CHOY, Circuit Judge:
Defendants were convicted of various and sundry counts relating to the illicit manufacture of methamphetamine. They appeal from the denial of their pretrial motions to suppress evidence found at their residences, contending insufficiency of the affidavit offered to obtain the search warrants. , We affirm.
I. BACKGROUND
Lee Norman Clark is a physician. Fred Landis is a dentist. They, along with Carolyn Landis, were convicted of manufacturing methamphetamine, conspiracy and attempt to manufacture methamphetamine, and possession of the controlled “precursor chemical” phenyl-2-propanone (P2P) with intent to manufacture methamphetamine.

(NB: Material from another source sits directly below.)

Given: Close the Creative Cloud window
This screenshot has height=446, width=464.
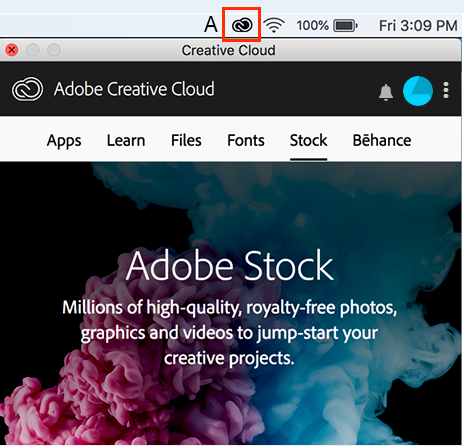Looking at the screenshot, I should (x=12, y=50).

Most, if not all, of the dispositive evidence against Clark and the Landises was obtained through searches of their respective residences. Warrants for those searches were issued by Senior U.S. District Judge Sherrill Halbert, on the basis of identical affidavits executed by DEA Special Agent Patrick Gregory.
This case presents the essentially factual question of whether probable cause existed to justify the search of the Clark and Lan-dis residences, using the standards recently set forth in Illinois v. Gates,-U.S.-, 103 S.Ct. 2317, 76 L.Ed.2d 527 (1983). When, as here, confidential informants are used to supply facts necessary to a determination of probable cause, the two-pronged Aguilar-Spinelli test generally has been applied. First, the affidavit had to reveal adequately the informant’s basis of knowledge — that is, how the informant came upon the information given. Second, the affidavit had to establish the veracity of the informant or the reliability of that particular report, as by a history of reliable information or by corroboration. 103 S.Ct. at 2327 & n. 4. In Gates, the Supreme Court abandoned the two-pronged test, saying instead that veracity, reliability, and basis of knowledge are all relevant but are not separate and independent requirements. Id. 103 S.Ct. at 2327-28. As the Court stated:
The task of the issuing magistrate is simply to make a practical, common-sense decision whether, given all the circumstances set forth in the affidavit before him, including the “veracity” and “basis of knowledge” of persons supplying hearsay information, there is a fair probability that contraband or evidence of a crime will be found in a particular place. And the duty of a reviewing court is simply to ensure that the magistrate had a “substantial basis for ... concluding]” that probable cause existed.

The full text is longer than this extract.